Our house deeds sit in a small, flat box, in a concrete room accessed by keys, protected by alarms. It's a dry, cool vault with brass edging each box. Our illusion of permanence: bought; mortgage-free; owner. Each hints at longevity but it's only tenure. Where will we fly next? And then, this place so dear now, slides past as slick as plastic photo wallets, their pages turning in bundles of white, slippery and thick.
We age before our eyes, time ellapsed. Our children grow teeth, lose teeth, grow teeth again. Soon there will be new faces to add - their loves.
I love to watch my face age. The little pooches at the jaw, and the wrinkles under the cups of my lower eyelids. My face is softer, more loving and lively with life written on it. I can smile at everyone now, and it means no more than happiness.
Sweetness, fondness and gentle stewardship; our memories of this earth.

Monday, May 01, 2006

who's the grandma?

This afternoon, sitting in the sunshine on my back porch content as the cat, I got a call on my cell. An elderly, Southern woman asked for Adriana.
"There's no-one here by that name," I said, fully expecting to press 'end' the next second.
"I'm your Grandma!"
She said it so forcefully, it took me a moment to realize this was my cell and not a call from Beyond the Veil. "I'm afraid not. I haven't got any grandmas. They're deceased."
"I am not deceased!" the disgruntled lady almost shouted her indignance in my ear.
"I think you have the wrong number," I insisted.
"Is this the McCoy's?"
"No, it's not."
"Oh, I'm sorry dear," she replied, a bit deflated.
"That's ok," I said.
"Love you," she told me.
"Bye."
My cell captured her number.
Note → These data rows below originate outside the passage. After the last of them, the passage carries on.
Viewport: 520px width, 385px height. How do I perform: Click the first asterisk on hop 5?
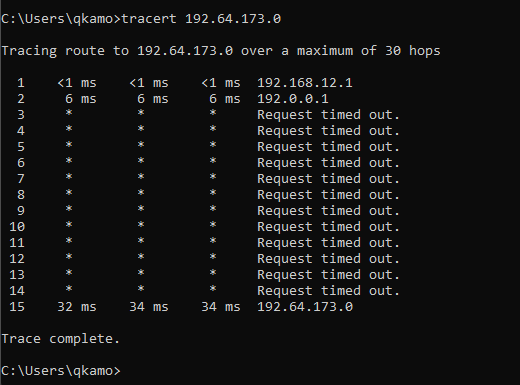[x=69, y=145]
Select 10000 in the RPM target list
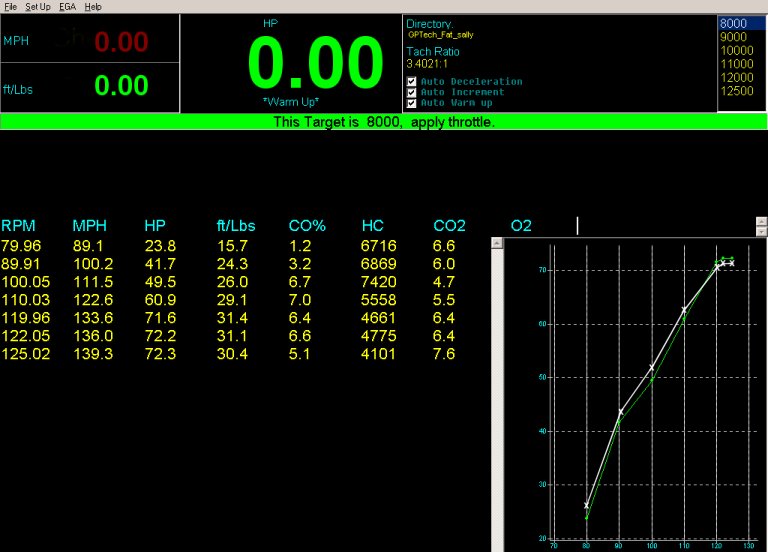 click(735, 50)
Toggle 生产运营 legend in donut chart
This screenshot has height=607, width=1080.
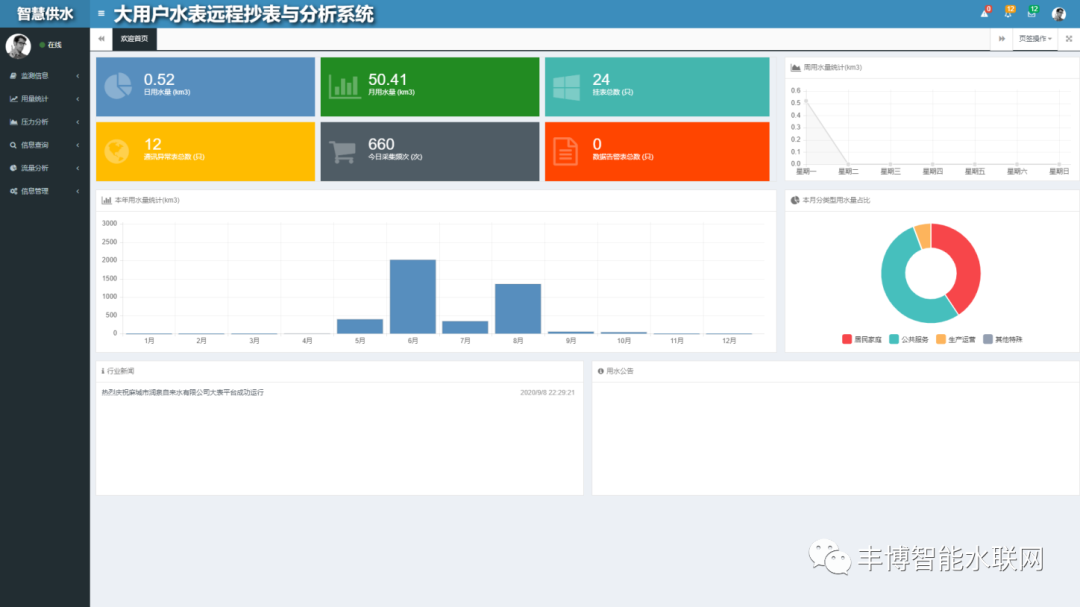click(955, 339)
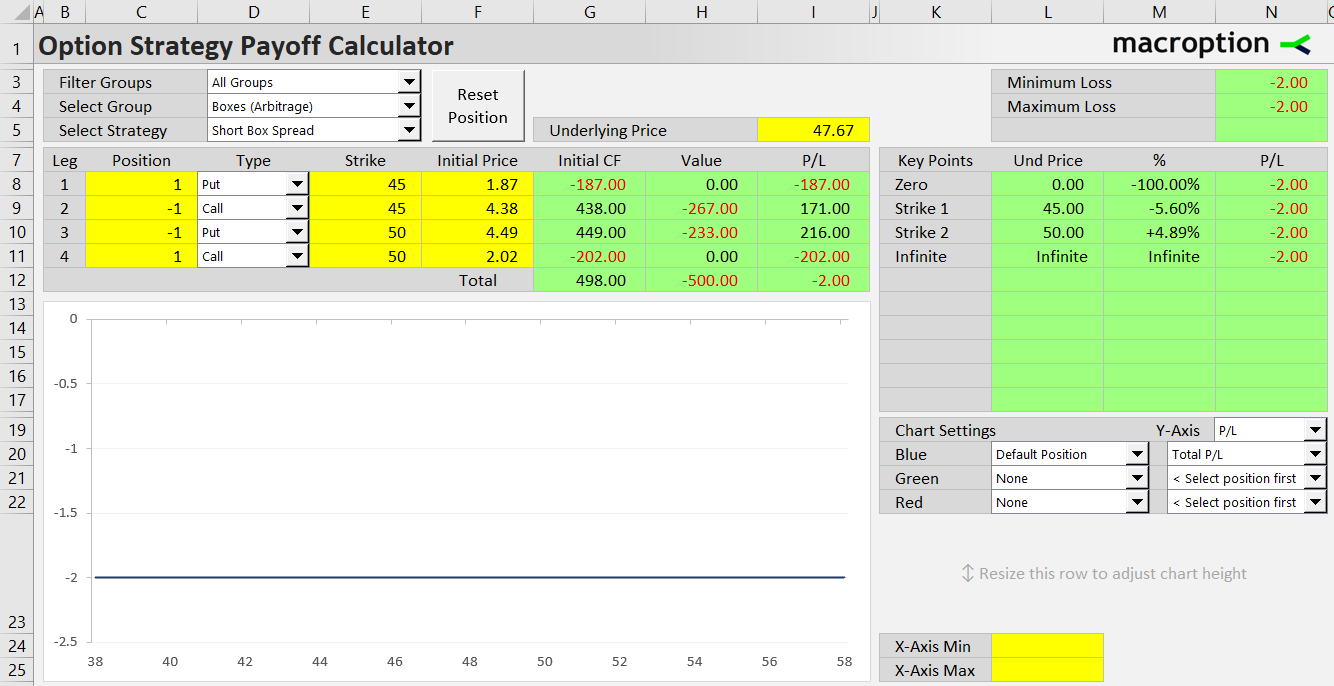Open the Y-Axis P/L dropdown
The height and width of the screenshot is (686, 1334).
coord(1315,430)
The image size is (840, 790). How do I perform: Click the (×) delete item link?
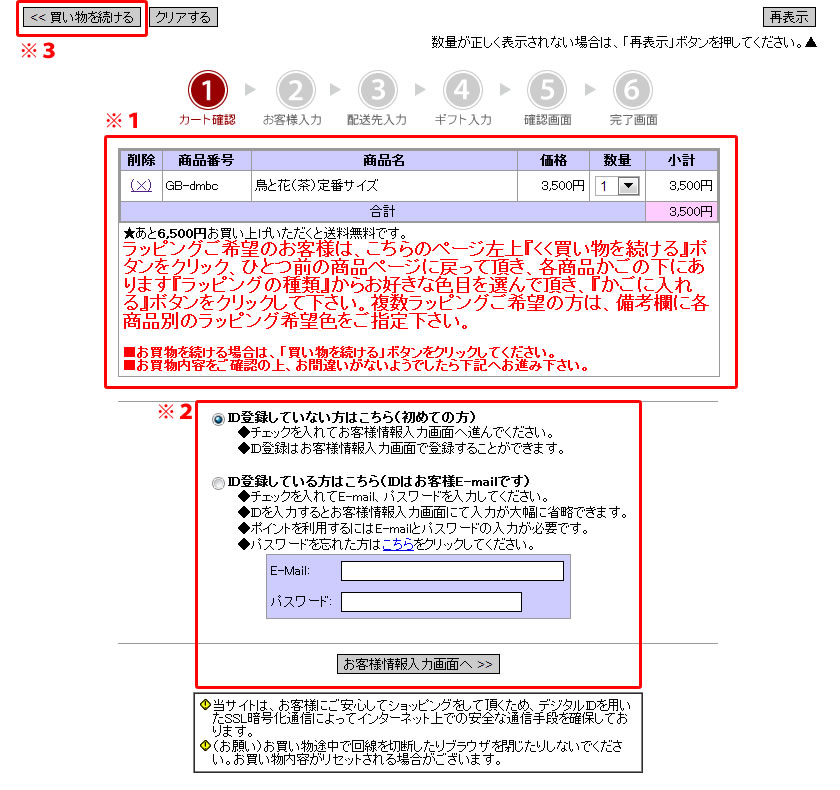(141, 185)
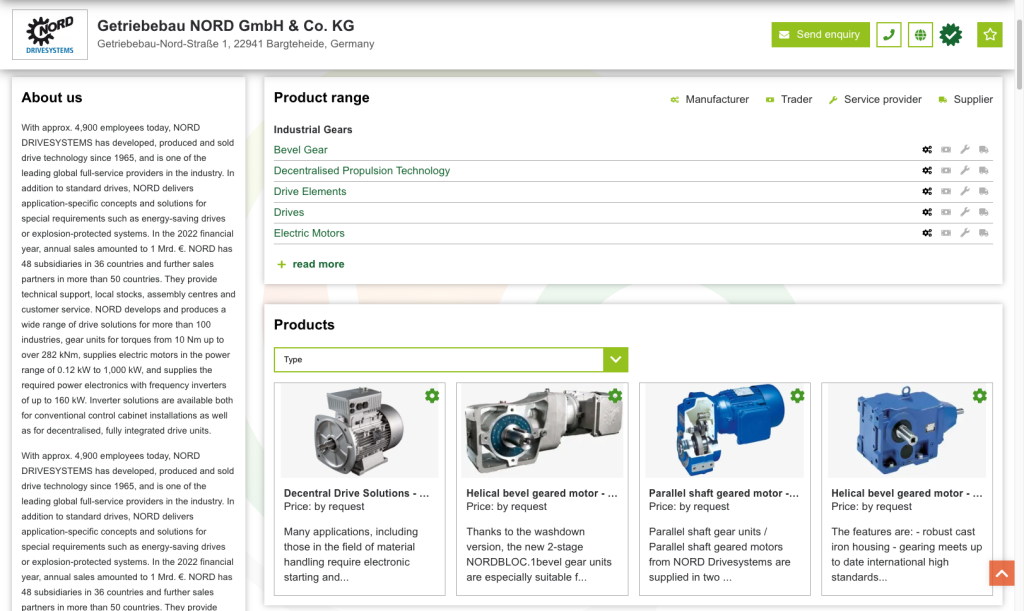Screen dimensions: 1024x611
Task: Click manufacturer gear icon in Bevel Gear row
Action: coord(928,150)
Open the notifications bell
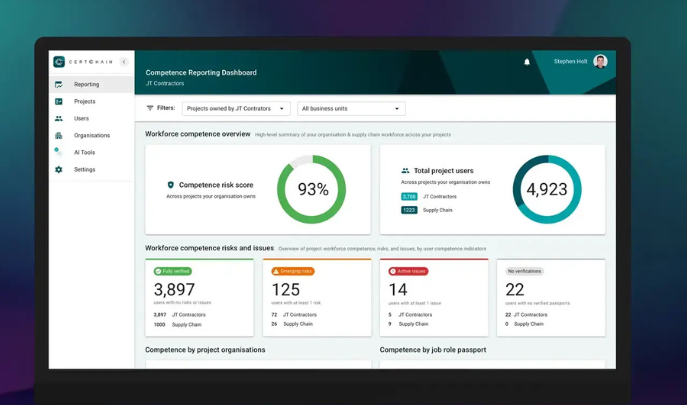This screenshot has height=405, width=687. point(527,62)
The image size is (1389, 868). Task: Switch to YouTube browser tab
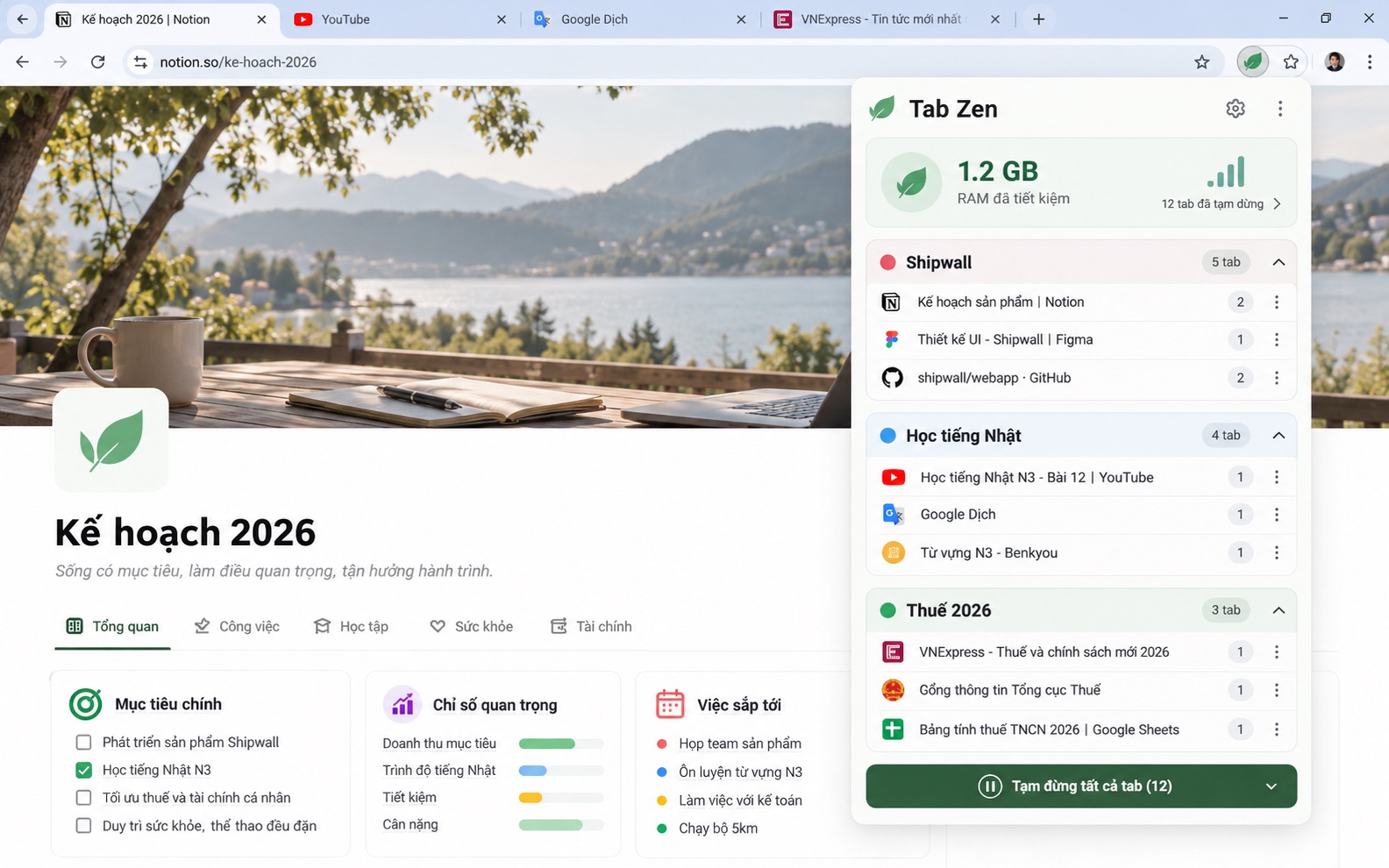(x=401, y=19)
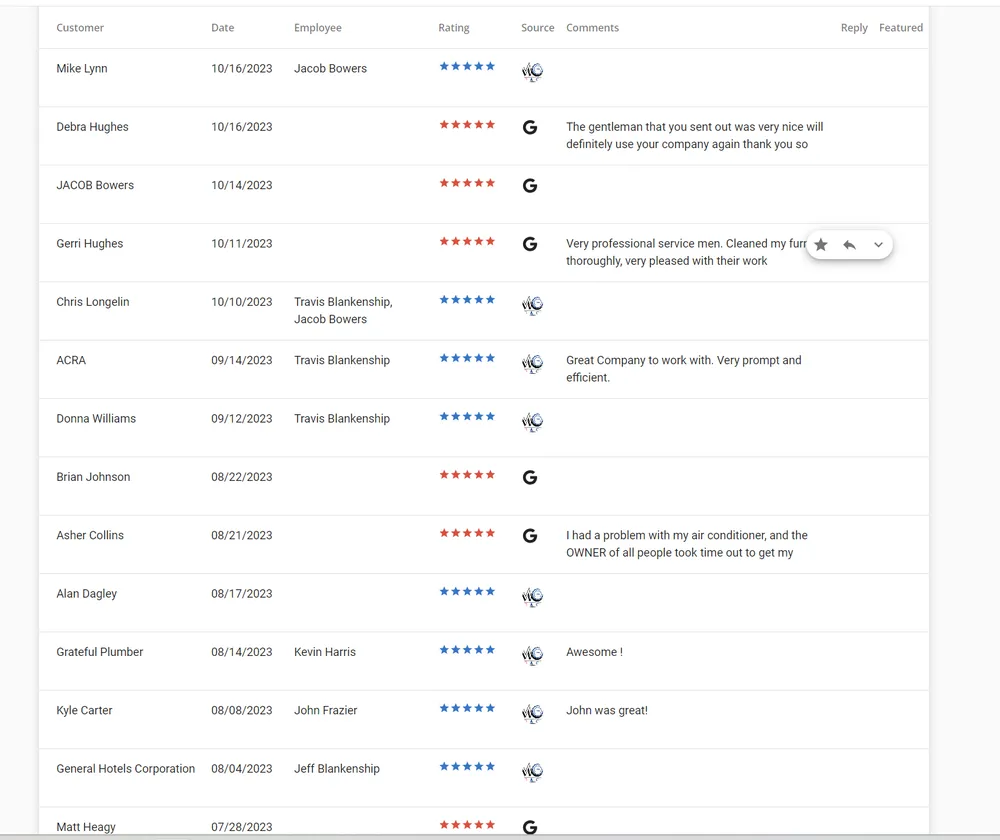
Task: Click employee name Travis Blankenship in Donna Williams' row
Action: coord(341,419)
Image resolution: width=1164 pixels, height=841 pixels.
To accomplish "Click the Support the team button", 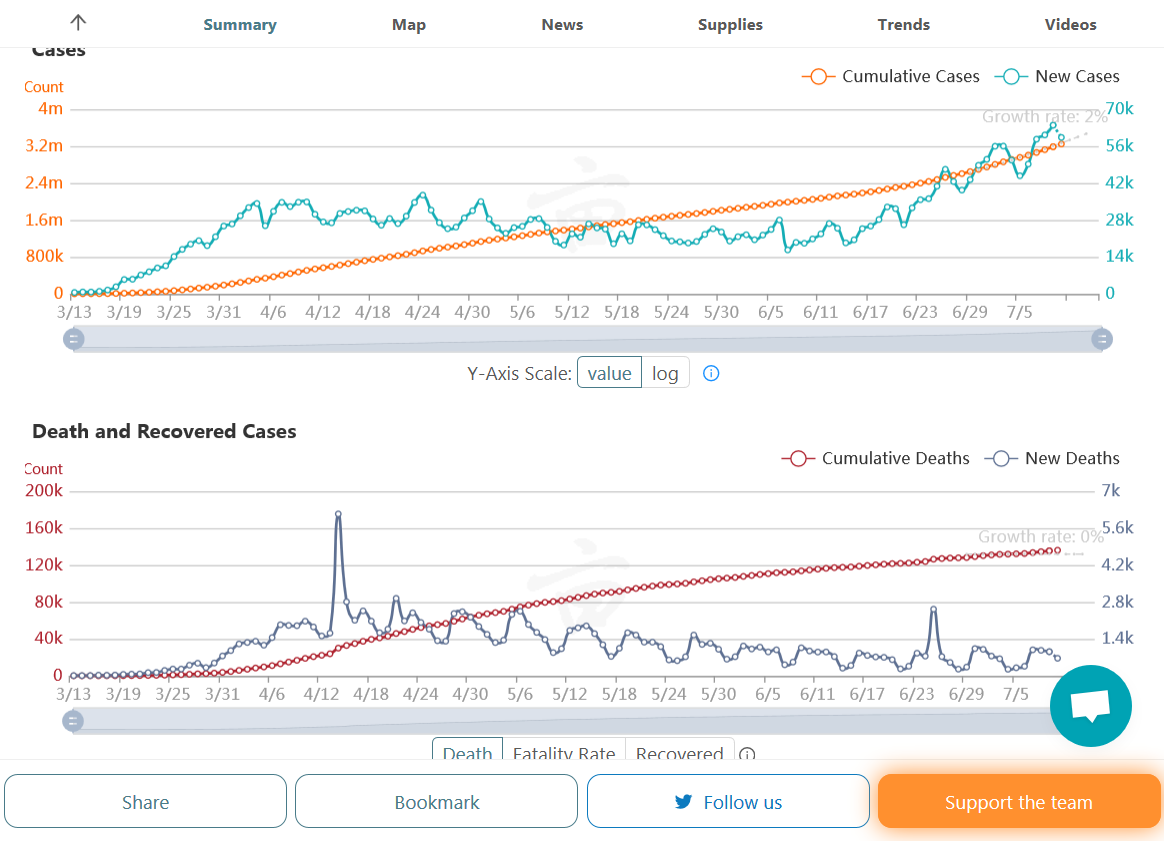I will click(1018, 802).
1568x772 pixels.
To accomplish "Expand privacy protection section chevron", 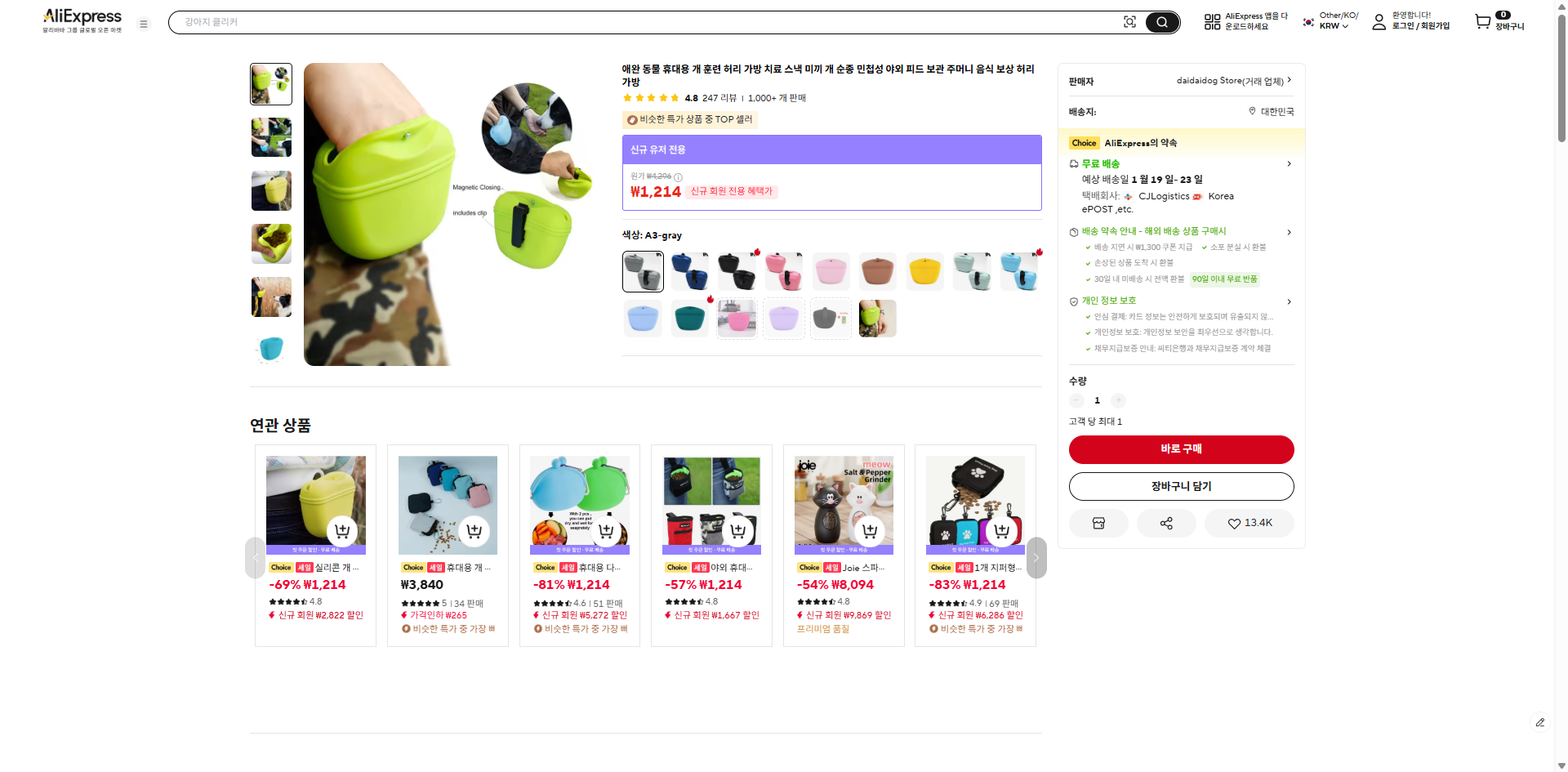I will point(1289,301).
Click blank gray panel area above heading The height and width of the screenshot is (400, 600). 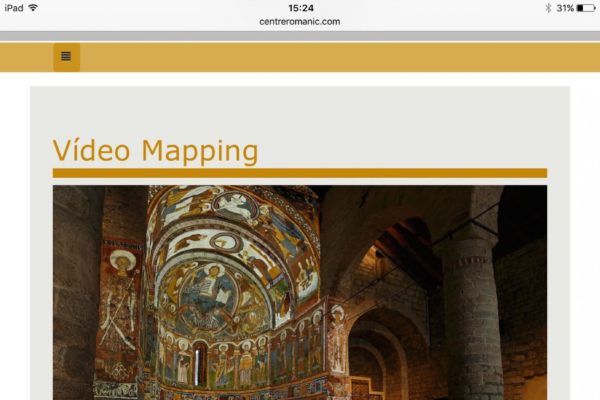[300, 108]
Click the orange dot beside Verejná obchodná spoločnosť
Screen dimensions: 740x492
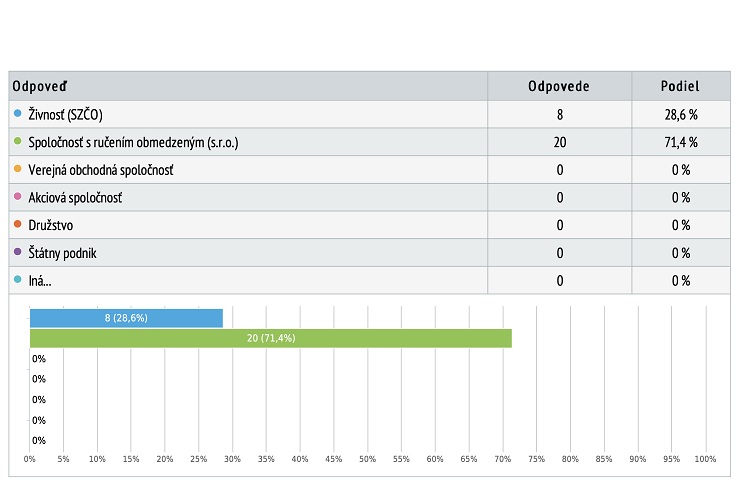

Part of me wants to call her back and ask if I can be adopted. I sure hope those McCoys are nice to such a lovely woman. How often do complete strangers say 'love you'? I can think of only one other time in my life, and then it was me doing the saying.

you gotta write

It's an invitation. Write your heart out. Speak up! Let the Earth know you're living, and want to be part of the conversation.